Successful marketplaces often do not describe themselves as marketplaces. I would argue that Grainger (and other brick-and-mortar distributors, including those in the metals industry) and Amazon Business are both examples of marketplaces that trade “goods,” even if title is taken by them during a process and other value-added steps are performed — making them a true “the supplier” more than just a broker or trader compared with a financial exchange such as the LME.

I should note that marketplaces do not just trade in goods. Some providers trade in information. EcoVadis is an example of an “information” type of network (or marketplace) that trades not the physical exchange of goods (or services) but an exchange based originating knowledge, in this particular case focused on supplier corporate social responsibility (CSR) and environmental considerations. Avetta and more than a dozen other providers we track are also “information marketplaces” of various sorts.

Marketplaces exist for capital as well (including, of course, securities and commodities exchanges).

Marketplaces don’t always work. In fact, they usually fail. The road to positive B2B marketplace intention (business-model wise) is paved with the corpses of dozens of failed attempts. And many failed in spectacular fashion! Here’s a slide I wrote with a colleague at FreeMarkets nearly 20 years ago, burying the dead at the time.

But occasionally, a marketplace succeeds. And when it succeeds, it can become a winner-take-all value proposition given the network effects of a many-to-many — as opposed to a one-to-one or even a one-to-many — business model.

I’m intrigued by marketplaces as a venture investment thesis. Granted, they are higher risk than traditional SaaS/cloud investments.
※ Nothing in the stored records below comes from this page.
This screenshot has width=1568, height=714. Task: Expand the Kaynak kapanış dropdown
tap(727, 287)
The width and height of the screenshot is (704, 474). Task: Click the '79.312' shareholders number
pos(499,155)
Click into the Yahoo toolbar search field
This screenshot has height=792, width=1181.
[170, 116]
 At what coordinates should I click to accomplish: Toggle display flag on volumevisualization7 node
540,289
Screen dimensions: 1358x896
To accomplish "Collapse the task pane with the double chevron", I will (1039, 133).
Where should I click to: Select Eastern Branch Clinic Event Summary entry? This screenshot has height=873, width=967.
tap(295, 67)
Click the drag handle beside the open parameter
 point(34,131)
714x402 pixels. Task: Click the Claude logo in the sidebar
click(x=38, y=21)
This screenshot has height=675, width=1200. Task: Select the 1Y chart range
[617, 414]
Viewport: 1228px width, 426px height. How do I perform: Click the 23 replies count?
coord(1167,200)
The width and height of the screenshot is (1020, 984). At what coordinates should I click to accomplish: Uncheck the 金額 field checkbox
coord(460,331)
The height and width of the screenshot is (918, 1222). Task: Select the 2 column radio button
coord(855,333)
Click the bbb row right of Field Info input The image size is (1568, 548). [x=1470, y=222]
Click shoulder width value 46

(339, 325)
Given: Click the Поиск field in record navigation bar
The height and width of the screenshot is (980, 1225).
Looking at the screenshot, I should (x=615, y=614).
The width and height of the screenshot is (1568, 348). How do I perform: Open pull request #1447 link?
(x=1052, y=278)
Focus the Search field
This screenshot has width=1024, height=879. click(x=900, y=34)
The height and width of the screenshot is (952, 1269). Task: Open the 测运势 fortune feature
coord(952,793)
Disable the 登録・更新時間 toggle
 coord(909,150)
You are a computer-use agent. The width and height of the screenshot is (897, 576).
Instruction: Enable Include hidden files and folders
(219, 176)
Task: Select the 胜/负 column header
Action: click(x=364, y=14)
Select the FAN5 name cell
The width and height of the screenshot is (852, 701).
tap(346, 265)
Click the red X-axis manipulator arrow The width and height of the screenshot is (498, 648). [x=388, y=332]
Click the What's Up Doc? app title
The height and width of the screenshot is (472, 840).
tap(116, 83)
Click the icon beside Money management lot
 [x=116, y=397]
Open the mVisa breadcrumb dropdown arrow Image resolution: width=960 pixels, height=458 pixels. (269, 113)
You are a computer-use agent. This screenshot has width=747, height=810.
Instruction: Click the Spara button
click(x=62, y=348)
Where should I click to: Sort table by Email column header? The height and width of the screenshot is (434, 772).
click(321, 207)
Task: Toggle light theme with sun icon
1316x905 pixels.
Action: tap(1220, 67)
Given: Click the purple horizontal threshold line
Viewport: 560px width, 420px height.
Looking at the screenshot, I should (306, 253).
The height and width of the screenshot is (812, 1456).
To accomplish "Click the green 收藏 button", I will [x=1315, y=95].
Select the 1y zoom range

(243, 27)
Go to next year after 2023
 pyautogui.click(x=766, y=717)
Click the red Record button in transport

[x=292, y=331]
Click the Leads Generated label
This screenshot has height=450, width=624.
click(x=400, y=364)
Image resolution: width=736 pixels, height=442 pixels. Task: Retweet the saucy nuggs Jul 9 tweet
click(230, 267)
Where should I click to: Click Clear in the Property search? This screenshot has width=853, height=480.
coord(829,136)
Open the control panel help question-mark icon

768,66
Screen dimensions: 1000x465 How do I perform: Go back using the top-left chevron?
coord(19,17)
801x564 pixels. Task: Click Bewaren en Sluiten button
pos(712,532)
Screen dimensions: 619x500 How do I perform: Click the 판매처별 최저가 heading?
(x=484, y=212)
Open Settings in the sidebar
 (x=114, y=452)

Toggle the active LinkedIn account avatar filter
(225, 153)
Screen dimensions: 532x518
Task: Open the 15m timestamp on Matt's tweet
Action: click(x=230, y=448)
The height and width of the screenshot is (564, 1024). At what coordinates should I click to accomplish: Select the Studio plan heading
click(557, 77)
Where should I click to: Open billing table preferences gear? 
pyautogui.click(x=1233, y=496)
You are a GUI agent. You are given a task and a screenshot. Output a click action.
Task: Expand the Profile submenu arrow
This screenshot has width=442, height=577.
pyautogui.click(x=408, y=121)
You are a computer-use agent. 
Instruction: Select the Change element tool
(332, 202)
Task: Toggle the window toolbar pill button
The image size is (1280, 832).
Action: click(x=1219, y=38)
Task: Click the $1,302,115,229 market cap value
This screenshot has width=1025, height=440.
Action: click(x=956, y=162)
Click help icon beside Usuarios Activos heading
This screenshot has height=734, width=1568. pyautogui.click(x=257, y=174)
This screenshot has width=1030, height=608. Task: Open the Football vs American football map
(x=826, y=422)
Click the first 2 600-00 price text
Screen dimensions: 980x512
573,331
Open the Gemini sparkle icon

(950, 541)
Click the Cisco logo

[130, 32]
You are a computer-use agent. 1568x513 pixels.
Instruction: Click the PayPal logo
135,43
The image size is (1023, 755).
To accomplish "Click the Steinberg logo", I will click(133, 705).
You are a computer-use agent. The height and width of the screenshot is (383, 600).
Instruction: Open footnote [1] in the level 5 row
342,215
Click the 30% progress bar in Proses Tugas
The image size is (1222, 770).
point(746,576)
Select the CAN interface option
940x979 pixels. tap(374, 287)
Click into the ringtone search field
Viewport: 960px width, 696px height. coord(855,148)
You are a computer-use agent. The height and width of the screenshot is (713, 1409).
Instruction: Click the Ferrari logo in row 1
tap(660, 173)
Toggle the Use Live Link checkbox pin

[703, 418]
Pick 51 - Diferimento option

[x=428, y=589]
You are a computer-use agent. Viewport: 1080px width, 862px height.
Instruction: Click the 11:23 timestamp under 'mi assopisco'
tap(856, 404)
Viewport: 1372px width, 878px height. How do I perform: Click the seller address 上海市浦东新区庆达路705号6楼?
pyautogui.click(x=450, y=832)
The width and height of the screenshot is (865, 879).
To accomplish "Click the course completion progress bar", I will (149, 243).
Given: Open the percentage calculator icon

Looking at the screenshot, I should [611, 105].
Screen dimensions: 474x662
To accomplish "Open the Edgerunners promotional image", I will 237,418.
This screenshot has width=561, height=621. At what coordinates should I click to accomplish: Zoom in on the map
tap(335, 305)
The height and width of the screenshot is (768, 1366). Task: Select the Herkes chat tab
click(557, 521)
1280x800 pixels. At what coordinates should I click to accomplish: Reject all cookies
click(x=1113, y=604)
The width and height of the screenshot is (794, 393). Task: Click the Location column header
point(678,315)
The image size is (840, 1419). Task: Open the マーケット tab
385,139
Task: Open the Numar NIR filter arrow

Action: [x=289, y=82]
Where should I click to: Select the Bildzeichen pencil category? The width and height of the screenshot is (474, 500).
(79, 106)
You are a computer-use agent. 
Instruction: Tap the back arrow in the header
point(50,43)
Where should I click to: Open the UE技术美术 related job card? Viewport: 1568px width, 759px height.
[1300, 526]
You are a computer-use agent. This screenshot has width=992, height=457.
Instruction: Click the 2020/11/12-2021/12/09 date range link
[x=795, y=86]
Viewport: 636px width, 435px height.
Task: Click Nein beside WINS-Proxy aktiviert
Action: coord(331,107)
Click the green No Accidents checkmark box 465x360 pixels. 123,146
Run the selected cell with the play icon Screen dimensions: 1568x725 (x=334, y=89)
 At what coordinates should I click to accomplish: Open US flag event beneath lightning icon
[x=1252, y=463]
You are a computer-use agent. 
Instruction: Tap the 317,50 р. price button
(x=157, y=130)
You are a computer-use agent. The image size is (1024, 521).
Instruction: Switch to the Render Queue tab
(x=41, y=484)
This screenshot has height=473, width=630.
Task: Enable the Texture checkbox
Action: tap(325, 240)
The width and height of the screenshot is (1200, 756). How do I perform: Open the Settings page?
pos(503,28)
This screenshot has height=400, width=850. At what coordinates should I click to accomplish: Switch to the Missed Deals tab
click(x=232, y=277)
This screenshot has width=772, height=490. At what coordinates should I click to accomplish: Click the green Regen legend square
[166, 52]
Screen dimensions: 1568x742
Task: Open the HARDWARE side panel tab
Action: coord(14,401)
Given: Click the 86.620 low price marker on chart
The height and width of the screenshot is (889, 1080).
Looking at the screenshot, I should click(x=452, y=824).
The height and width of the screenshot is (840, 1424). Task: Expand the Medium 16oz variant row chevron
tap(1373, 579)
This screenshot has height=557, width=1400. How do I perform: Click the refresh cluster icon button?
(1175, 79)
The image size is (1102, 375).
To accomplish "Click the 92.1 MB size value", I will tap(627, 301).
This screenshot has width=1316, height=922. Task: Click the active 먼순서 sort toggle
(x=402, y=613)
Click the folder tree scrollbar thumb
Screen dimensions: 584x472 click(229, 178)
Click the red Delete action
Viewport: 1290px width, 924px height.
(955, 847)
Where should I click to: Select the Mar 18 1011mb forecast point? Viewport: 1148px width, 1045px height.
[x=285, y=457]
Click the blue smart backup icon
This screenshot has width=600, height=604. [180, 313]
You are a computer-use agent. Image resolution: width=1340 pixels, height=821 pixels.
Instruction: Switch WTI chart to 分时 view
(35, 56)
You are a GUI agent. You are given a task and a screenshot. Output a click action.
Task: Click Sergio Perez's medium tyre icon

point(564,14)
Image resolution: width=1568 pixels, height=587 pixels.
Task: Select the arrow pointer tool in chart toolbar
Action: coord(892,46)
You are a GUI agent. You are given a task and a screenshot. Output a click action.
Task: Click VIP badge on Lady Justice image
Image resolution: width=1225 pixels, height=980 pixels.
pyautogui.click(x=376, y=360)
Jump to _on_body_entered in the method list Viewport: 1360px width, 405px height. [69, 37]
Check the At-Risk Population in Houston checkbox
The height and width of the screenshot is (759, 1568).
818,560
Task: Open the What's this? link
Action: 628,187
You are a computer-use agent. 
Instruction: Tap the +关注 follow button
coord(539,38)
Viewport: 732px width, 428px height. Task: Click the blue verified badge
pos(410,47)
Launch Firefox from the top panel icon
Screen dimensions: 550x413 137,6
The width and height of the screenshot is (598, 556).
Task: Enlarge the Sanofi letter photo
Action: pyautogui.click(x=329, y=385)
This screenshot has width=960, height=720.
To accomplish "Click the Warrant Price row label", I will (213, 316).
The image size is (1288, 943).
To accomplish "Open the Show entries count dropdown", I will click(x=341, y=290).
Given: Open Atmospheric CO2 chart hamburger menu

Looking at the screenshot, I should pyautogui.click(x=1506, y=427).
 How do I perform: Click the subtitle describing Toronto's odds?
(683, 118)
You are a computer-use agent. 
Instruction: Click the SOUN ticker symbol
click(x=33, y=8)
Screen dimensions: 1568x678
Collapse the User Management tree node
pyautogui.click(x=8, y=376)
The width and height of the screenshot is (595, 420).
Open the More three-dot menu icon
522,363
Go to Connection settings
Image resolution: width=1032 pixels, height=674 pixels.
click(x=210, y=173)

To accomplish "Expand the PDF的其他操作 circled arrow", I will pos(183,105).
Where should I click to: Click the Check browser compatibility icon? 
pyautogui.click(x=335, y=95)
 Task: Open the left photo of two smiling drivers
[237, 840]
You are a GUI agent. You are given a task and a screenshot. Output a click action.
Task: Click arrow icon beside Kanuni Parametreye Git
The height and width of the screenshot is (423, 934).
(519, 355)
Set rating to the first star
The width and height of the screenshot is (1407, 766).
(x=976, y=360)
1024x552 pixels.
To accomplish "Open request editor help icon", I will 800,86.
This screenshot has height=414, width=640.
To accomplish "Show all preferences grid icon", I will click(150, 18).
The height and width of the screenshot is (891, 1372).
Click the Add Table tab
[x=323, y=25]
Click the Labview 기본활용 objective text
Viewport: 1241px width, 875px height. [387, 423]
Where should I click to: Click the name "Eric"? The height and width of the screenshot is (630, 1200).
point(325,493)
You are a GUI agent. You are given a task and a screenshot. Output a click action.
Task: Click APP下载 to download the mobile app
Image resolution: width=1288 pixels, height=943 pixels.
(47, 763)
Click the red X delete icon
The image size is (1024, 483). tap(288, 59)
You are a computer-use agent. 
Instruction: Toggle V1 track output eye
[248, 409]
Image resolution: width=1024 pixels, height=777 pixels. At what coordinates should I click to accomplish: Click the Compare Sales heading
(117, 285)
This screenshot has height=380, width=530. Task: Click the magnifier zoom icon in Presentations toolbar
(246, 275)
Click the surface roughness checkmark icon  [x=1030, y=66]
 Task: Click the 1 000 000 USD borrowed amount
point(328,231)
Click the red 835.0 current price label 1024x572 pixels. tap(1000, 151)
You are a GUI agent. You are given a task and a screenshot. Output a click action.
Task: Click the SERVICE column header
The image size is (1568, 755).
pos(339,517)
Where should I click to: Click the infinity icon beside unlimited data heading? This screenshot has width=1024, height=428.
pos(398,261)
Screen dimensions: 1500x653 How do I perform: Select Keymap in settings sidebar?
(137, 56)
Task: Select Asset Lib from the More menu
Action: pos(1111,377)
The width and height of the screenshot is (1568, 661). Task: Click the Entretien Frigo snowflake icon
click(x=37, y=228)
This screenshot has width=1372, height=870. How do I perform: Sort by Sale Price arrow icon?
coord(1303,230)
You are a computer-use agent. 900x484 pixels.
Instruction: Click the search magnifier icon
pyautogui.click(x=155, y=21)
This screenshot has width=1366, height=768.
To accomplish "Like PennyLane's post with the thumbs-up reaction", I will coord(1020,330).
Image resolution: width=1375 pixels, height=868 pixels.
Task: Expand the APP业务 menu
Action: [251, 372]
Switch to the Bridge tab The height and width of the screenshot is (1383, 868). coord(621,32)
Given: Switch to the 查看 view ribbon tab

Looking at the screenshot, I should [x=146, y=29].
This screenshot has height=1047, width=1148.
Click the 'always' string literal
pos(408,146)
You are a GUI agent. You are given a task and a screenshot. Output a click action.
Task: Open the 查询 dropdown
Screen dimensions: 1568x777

But those that succeed have the potential to benefit their investors in proportion to the risk taken.

I asked some of my colleagues at Spend Matters and my own external network/marketplace guru, Bob Solomon) to share examples of early stage start-up and venture stage marketplaces that impact procurement. Here are six — of many possible — examples!

Bryzos — A new generation of steel marketplace — remember e-steel anyone? — focused on bringing together buyers and suppliers (and traders) of steel and related finished/semi-finished products. Working capital / payment terms are also a value proposition of this early stage marketplace.

Ecomedes — a marketplace that provides environmental/CSR specific information as an extension to existing product catalog data.

Fulcrum — an on-demand, cloud-based platform that connects enterprise companies with online gig and freelance online marketplaces. Enterprises access online marketplaces from a single, fully-compliant online point of entry with transparent pricing models.

GovShop (Public Spend Forum) — GovShop is a supplier intelligence marketplace for government procurement. It uses AI/machine learning to structure fragmented supplier data to help buyers find the right suppliers to fill critical priorities and needs (e.g., PPE, drones, etc.). Disclosure: I am a co-founder, investor and advisor to GovShop.

Qmerit — Qmerit focuses on delivering value as a new intermediary for MRO and related spend for the building products/construction industries.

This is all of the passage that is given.